TABOU MANTA 71 116L 2017 TEST REVIEW
The Manta has undergone some considerable work for 2017, with “countless prototypes” being put through their paces by the brand’s formidable PWA slalom team, not least our own world champ Ross Williams. As with the 85, the 71 is said to have been “completely redeveloped” for the new season, focusing on acceleration, top end control and gybing capabilities. Unlike many of the other boards on test here, Fabien Vollenweider has refrained from scooping the Manta’s deck out, preferring a flat surface. And my, the Manta’s deck is certainly flat, with a chunky profile in the tail and only the slightest dome in the rails from which to wrap your feet around. The deckpads are some of the thinnest in the group, aiming to accentuate the connected nature and feel coming through the rider’s feet; the cubed grip pattern providing excellent traction as usual. It is a very interesting design, with a real blend of aggressive extremes you’d expect of a race-winning thoroughbred, and more tempered features more commonly associated with mainstream freeride. For example, the new three-tiered cutout design in the tail is a wonder in itself, aggressive and complex … and yet countered by more inset strap positions than most and more tuck, even softness, in the rails. Even the Manta’s bottom shape gives off mixed messages – flat in the nose to straight double by the shoulders and vee in the tail. Traits that are more commonly associated with a control-obsessed freeride hull – it would be interesting to see how the balance of features translated to performance on the water.
“Changes to the outlines, rocker lines and bottom contours … result in a more direct feeling board with huge improvements in bottom end power.

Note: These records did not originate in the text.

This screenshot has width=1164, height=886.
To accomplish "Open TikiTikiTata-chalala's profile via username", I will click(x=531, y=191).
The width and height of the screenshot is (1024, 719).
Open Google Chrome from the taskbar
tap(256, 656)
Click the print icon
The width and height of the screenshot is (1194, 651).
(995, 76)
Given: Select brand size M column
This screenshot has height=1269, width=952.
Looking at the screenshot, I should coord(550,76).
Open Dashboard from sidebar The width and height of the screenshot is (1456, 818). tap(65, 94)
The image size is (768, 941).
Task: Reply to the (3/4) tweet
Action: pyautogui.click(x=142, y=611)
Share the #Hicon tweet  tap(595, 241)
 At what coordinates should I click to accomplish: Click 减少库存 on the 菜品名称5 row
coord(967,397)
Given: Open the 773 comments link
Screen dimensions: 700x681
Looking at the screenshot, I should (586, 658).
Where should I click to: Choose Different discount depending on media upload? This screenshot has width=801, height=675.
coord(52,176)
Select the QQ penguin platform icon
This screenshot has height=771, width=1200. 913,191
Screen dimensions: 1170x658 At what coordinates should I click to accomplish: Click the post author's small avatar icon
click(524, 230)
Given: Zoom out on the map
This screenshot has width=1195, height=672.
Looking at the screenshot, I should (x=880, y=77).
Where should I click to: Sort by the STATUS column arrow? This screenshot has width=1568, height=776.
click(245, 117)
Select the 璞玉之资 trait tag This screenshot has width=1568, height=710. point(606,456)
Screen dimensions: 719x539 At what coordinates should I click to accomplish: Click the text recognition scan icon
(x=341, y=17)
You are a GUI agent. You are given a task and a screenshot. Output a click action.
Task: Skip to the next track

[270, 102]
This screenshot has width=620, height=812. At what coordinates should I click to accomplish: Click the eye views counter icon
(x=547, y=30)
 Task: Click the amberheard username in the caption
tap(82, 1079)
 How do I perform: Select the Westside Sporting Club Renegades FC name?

The new tail and cut out designs ensure earlier release and even better top end control and better still we have achieved all this without losing any of the critical top end control.”
In years past, we’ve been wowed by the Manta’s raw speed and potential but always felt that it took a strong hand and iron mettle to really get the most from it. Well, that has all changed for 2017. This year’s 71 is much more focussed on control. Don’t get us wrong – it is still a fire-snorting racing machine, more than capable of winning races, but this new design always feels like it is vying for you … rarely flying erratically on its fin or misbehaving. Lively and connected underfoot, you can really drive through heavy seas with conviction, the board staying planted and secure, dancing through the chop and wave crests rather than flying precariously above it. To say it is more like a freerace board would be to do it a disservice and understate its credentials in the right hands, and yet the Manta has certainly become more accessible, such is its newfound balance and riding posture. There is plenty of volume and width in the tail of the board, providing instant response to changes in foot pressure, the thin nose sitting low and skimming over the water. With the deckplate placed further forward in the track than we would normally set, there was a real sweet-spot, the shoulders of the board remaining low and rock steady, whilst the thick domed rails in the tail felt comfortable underfoot for long periods, providing plenty of purchase with which to drive against the fin. In the gybe the Manta also really impressed us this year, with the flexibility and willingness to change its radius mid-turn and incredibly smooth throughout, making it hard not to come out of the corner on the plane.
The Manta has matured, and whilst it still has a beast within regarding its performance potential, its balance and control make it as accessible to the aspiring slalom sailor as much as the seasoned pro.